Byline: Luisa Zargani

MILAN — Italian eyewear maker Luxottica Group SpA announced Monday it plans to be listed on the Milan Stock Exchange by the end of the year.
Luxottica also proposed a 2-for-1 stock split that would result in an increase in the number of the company’s authorized shares from 231,375,000 to 462,750,000.
“The offer of a stock split shows that the members of the board believe in the future growth of Luxottica,” said Leonardo Del Vecchio, founder, chairman and majority shareholder of the company, in a statement issued on Monday. He said the stock split would allow Luxottica to increase liquidity of the shares quoted on the New York Stock Exchange, which will thus be more accessible to smaller investors.
Del Vecchio said the decision to approach the domestic market emerged only “to increase the shares’ liquidity through an increase of the floating funds, and to favor the access of European investors to the structure.”
The listing of Luxottica’s ordinary shares on the Milan Stock Exchange will be conducted through a public offering of existing shares currently held by Del Vecchio to both retail and institutional investors in Italy and abroad.
Luxottica expects the offering may consist of as much as 10 to 12 percent of the currently authorized share capital.

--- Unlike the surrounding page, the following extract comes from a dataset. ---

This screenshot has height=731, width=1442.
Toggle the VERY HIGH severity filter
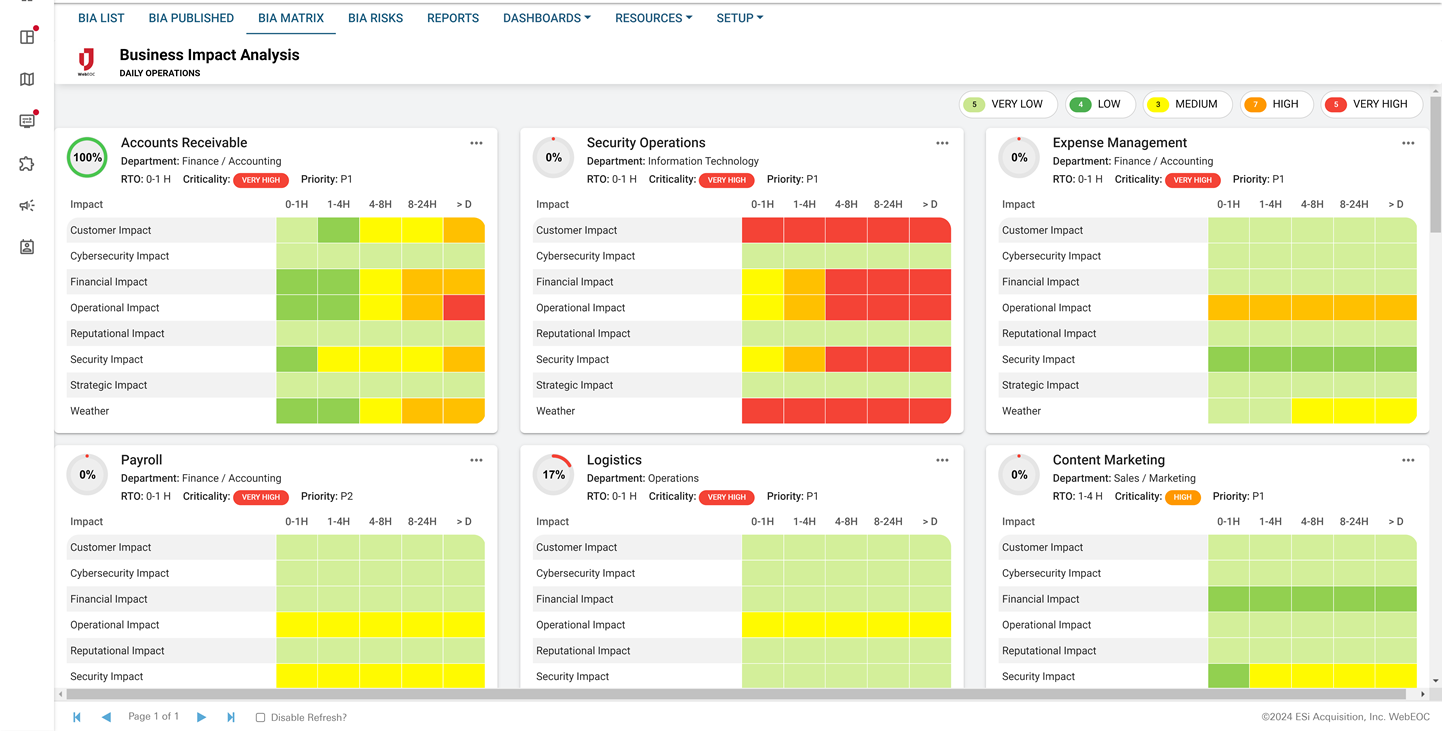click(x=1371, y=104)
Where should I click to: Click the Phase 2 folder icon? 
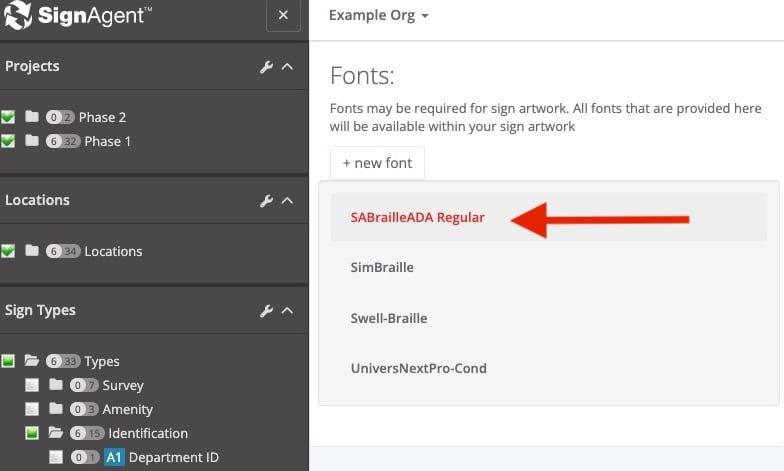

The proposals will be presented at shareholders’ meetings set for May 3 and May 10.
Luxottica, based in Agordo, in the Northeastern part of Italy, produces and distributes eyeglass frames for designers Giorgio Armani, Byblos, Valentino, Chanel, Bulgari, Ferragamo, Moschino, Genny and Yves Saint Laurent and Anne Klein.
In 1999, the luxury group reported sales of $1.89 billion, up 21.6 percent from the previous year, and said it expects consolidated sales of $2.2 billion this year.
Last year, Luxottica acquired Bausch & Lomb’s sunglass business, including Ray-Ban, Revo, Arnette and Killer Loop.